La Bola de Fuego ardió ferozmente durante un momento, y la voz dijo:

—Tráeme pruebas de que la Bruja Malvada del Oeste está muerta, y en ese momento te daré tu coraje. Pero mientras la Bruja viva, seguirás siendo un cobarde.

El León se enfadó por este discurso, pero no pudo decir nada, y mientras contemplaba en silencio la Bola de Fuego, ésta se calentó tanto que tuvo que dar media vuelta y salir corriendo de la habitación.
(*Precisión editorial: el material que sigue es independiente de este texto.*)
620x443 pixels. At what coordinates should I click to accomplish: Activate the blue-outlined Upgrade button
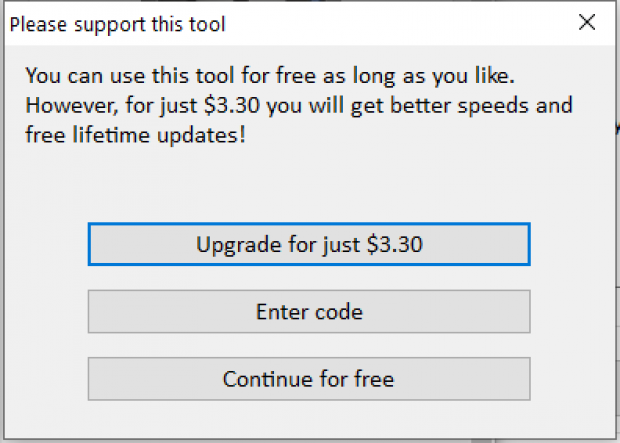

Se alegró de encontrar a sus amigos esperándolo, y les contó sobre su terrible entrevista con el Mago.

—¿Qué haremos ahora? —preguntó tristemente Dorothy.
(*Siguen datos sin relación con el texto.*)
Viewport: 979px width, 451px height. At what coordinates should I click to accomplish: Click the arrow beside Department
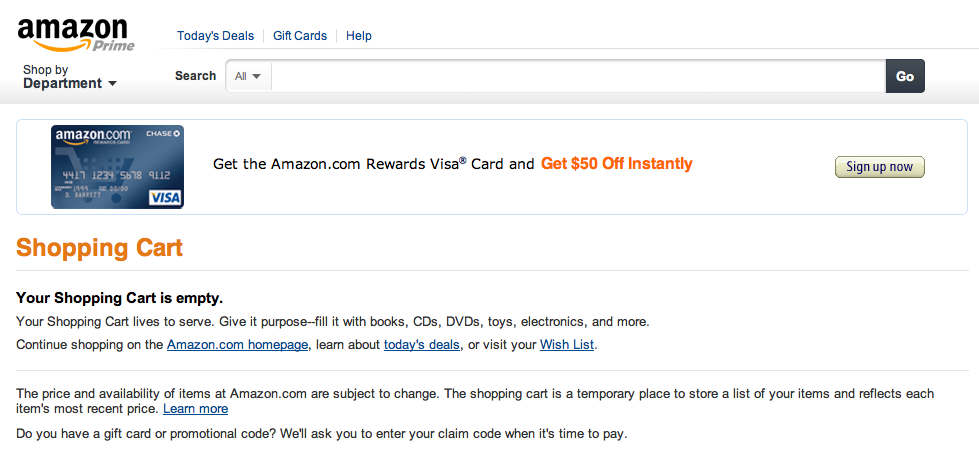pos(112,84)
—Hay una sola cosa que podemos hacer —contestó el León—: ir al país de los Winkies, buscar a la Bruja Malvada y destruirla.

—Pero, ¿y si no podemos? —dijo la niña.

—Entonces nunca tendré coraje —dijo el León.

—Y yo nunca tendré cerebro —agregó el Espantapájaros.

—Y yo nunca tendré un corazón —dijo el Leñador de Hojalata.

—Y yo nuca veré otra vez a la tía Em y el tío Henry —dijo Dorothy, comenzando a llorar.

—¡Cuidado! —gritó la niña verde—. Las lágrimas caerán sobre tu vestido de seda verde y lo mancharán.

Dorothy se secó los ojos y dijo:

—Supongo que debemos intentarlo; pero estoy segura de que no quiero matar a nadie, ni siquiera para volver a ver a la tía Em.

—Yo iré contigo; pero soy demasiado cobarde para matar a la Bruja —dijo el León.

—Yo también iré —dijo el Espantapájaros—, pero no seré de gran ayuda, pues soy tonto.

—Yo no tengo corazón para hacer daño a ninguna Bruja —remarcó el Leñador de Hojalata—, pero si tú vas, yo voy contigo.

Por lo tanto, decidieron emprender viaje a la mañana siguiente, y el Leñador de Hojalata afiló su hacha en una piedra verde, y tenía todas sus articulaciones debidamente aceitadas. El Espantapájaros se rellenó con paja fresca y Dorothy le pintó sus ojos nuevamente para que pueda ver mejor. La niña verde, que había sido muy amable con ellos, llenó la canasta de Dorothy con cosas buenas para comer, y ató una campanilla al cuello de Toto con una cinta verde.

Se fueron a la cama muy temprano y durmieron profundamente hasta el amanecer, cuando despertaron por el cacareo de un gallo verde que vivía en el patio trasero del Palacio, y el cacareo de una gallina que había puesto un huevo verde.